— begin Quoted passage —

Two-Dimensional Watermark Ingestion (Chronological Slicing)

To execute Incremental Mode efficiently without losing data due to replication lags, the ETL engine dynamically pulls the latest watermark state from BigQuery before querying the source MongoDB collection.

If an incremental query filters data using a simple updated timestamp (updated_at > last_watermark), there is a high risk of data loss if multiple documents share the exact same millisecond timestamp and only a subset was processed in the previous run.

To prevent this, I implemented a Two-Dimensional Watermark strategy combining the update timestamp (updated_at) and the unique document identifier (_id):

-- Query Dynamic Watermark in BigQuery
SELECT 
  FORMAT_TIMESTAMP('%FT%H:%M:%E6SZ', updated_at, 'UTC') AS max_watermark, 
  CAST(_id AS STRING) AS last_id 
FROM 
  `project_id.dataset_name.table_name` 
WHERE 
  updated_at IS NOT NULL 
ORDER BY 
  updated_at DESC, 
  CAST(_id AS STRING) DESC 
LIMIT 1;

Based on this watermark state, MongoGcsItemReader generates a dynamic MongoDB query using an OR logical operator:

Documents where updated_at is strictly greater than last_watermark_timestamp.
OR documents where updated_at matches last_watermark_timestamp but _id is lexicographically greater than last_watermark_id.

This approach ensures a 100% consistent exactly-once ingestion contract without missing any records.

Polymorphic Type Self-Healing & Schema Reconciliation

When a schema or type conflict arises between the existing BigQuery table and the newly compiled MongoDB documents, the engine resolves it according to the configured schemaConflictPolicy:

BqPolymorphicDetector (Sampling Stage): Before processing the JSONL file, the detector samples the first 1000 records from the GCS bucket. If it detects that a field contains multiple active data types (e.g., the field payload is a STRING in some rows and a nested RECORD in others), it flags the path as polymorphic.
Schema Coercion: The detected polymorphic field is coerced to a simple STRING type in BigQuery. The nested JSON value is serialized to a standard string representation to allow the BigQuery Load Job to succeed.
Companion Field Resolution (__str Suffix): If a type conflict occurs when comparing the newly inferred schema against the existing BigQuery table, the engine does not abort the run. Instead, it dynamically appends a companion field with a __str suffix (e.g., if the original field userId is INTEGER, a new field userId__str of type STRING is created via an alter DDL query). Arriving data with conflicting types is rerouted to this companion field.

Here is the key implementation of BqSchemaReconciler that generates these companion fields upon type conflict:

private void handleConflictByPolicy(
        Map<String, Field> merged,
        Map<String, String> canonicalNameByLowerCase,
        Field existingField,
        Field inferredField,
        String fieldPath,
        String schemaConflictPolicy) {
    
    if ("fail-fast".equalsIgnoreCase(schemaConflictPolicy)) {
        throw new IllegalStateException(String.format(
                "Schema conflict on %s: existingType=%s, inferredType=%s",
                fieldPath, existingField.getType(), inferredField.getType()));
    }

    // Coerce-to-string policy: create a companion STRING field
    String companionName = existingField.getName() + "__str";
    String existingCompanionName = canonicalNameByLowerCase.get(companionName.toLowerCase());
    
    if (existingCompanionName == null) {
        Field companionField = Field.newBuilder(companionName, LegacySQLTypeName.STRING)

— end Quoted passage —

Challenges:
a) In the ingestion engine write-up:
(i) Which two fields make up the Two-Dimensional Watermark?
(ii) How many records from the GCS bucket does BqPolymorphicDetector sample before processing the JSONL file?
(iii) What suffix is added to the name of a companion field?
b) Could you extract, word for word, the part of the ingestion engine write-up that opens with the words containing "Two-Dimensional Watermark Ingestion" and closes with "source MongoDB collection."?
The listing comes from an unrelated source.

— begin Data lines —

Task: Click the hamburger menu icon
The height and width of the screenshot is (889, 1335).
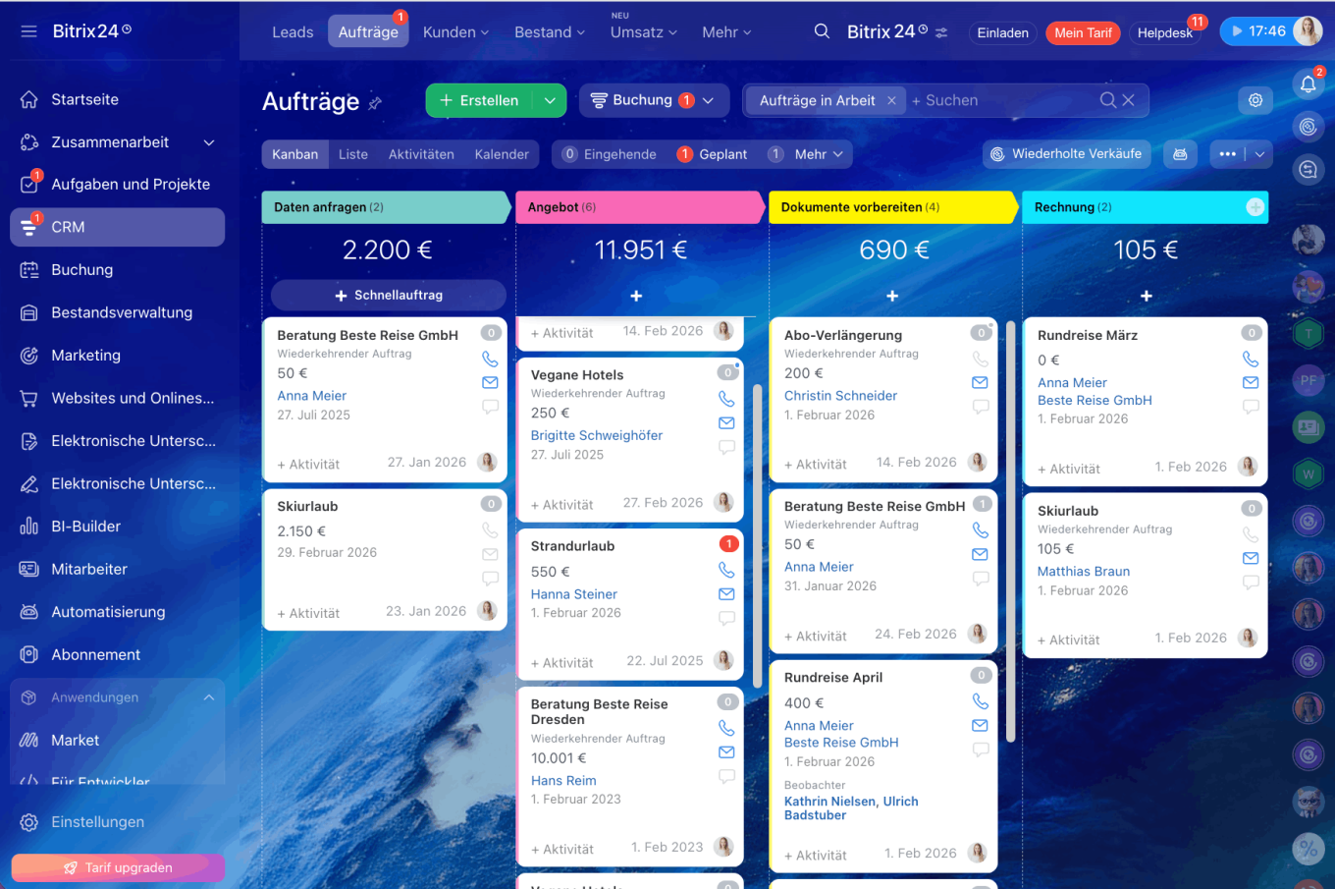Action: pyautogui.click(x=28, y=31)
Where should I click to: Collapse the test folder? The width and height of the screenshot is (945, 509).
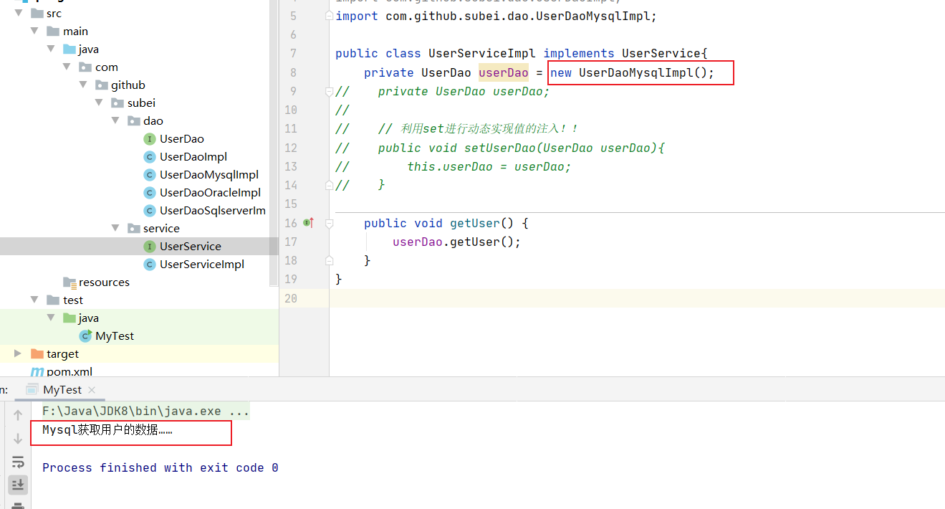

— end Data lines —

Completed exercise:
a)
(i) The update timestamp (updated_at) and the unique document identifier (_id).
(ii) The first 1000 records.
(iii) __str

b)
Two-Dimensional Watermark Ingestion (Chronological Slicing)

To execute Incremental Mode efficiently without losing data due to replication lags, the ETL engine dynamically pulls the latest watermark state from BigQuery before querying the source MongoDB collection.